§ **TASK TO CARRY OUT**
Count the items below that contain the string "Service" and give only the number.

§ **AVAILABLE RECORDS**
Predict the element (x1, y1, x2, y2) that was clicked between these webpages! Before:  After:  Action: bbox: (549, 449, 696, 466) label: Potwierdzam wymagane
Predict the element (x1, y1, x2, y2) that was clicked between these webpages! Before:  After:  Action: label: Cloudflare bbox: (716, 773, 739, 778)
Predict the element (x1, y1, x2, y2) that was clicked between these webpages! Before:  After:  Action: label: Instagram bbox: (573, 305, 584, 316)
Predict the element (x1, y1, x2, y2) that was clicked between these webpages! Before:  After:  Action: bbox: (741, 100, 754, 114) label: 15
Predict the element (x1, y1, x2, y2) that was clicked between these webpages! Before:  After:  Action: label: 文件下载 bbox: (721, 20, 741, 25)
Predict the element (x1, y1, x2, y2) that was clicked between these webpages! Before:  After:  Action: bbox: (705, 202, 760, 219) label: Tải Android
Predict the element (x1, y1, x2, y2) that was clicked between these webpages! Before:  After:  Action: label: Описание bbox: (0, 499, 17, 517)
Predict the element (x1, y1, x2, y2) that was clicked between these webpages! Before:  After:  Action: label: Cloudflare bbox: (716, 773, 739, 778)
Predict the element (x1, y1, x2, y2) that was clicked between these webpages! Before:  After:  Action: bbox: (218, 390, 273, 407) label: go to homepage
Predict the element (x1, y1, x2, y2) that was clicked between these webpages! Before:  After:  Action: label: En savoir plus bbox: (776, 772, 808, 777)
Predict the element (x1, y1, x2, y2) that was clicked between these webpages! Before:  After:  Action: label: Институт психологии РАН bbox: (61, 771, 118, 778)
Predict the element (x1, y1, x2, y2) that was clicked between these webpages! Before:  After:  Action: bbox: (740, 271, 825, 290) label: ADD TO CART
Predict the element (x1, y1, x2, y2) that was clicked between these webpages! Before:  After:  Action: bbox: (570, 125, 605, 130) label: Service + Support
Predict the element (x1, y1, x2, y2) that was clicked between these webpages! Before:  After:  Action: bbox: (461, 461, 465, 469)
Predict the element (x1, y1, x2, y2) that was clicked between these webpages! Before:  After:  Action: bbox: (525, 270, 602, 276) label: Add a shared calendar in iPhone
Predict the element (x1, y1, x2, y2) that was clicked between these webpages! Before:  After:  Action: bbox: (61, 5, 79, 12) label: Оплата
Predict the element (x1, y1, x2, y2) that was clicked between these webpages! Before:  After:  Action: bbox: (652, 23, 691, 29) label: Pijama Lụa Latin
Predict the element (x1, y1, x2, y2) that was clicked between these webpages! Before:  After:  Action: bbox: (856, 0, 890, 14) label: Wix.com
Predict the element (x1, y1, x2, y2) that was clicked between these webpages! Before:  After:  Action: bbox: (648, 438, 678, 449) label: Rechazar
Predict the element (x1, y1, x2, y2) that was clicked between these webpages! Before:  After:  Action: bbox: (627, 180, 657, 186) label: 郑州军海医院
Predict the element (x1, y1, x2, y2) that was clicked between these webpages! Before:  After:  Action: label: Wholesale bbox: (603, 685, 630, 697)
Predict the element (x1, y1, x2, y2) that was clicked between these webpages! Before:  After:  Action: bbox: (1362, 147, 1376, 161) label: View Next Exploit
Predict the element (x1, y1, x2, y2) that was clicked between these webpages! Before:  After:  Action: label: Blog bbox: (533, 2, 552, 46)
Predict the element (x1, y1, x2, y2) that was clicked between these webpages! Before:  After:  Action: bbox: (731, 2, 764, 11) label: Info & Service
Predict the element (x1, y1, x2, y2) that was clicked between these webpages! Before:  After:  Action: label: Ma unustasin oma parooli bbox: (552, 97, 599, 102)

§ **ANSWER BELOW**
2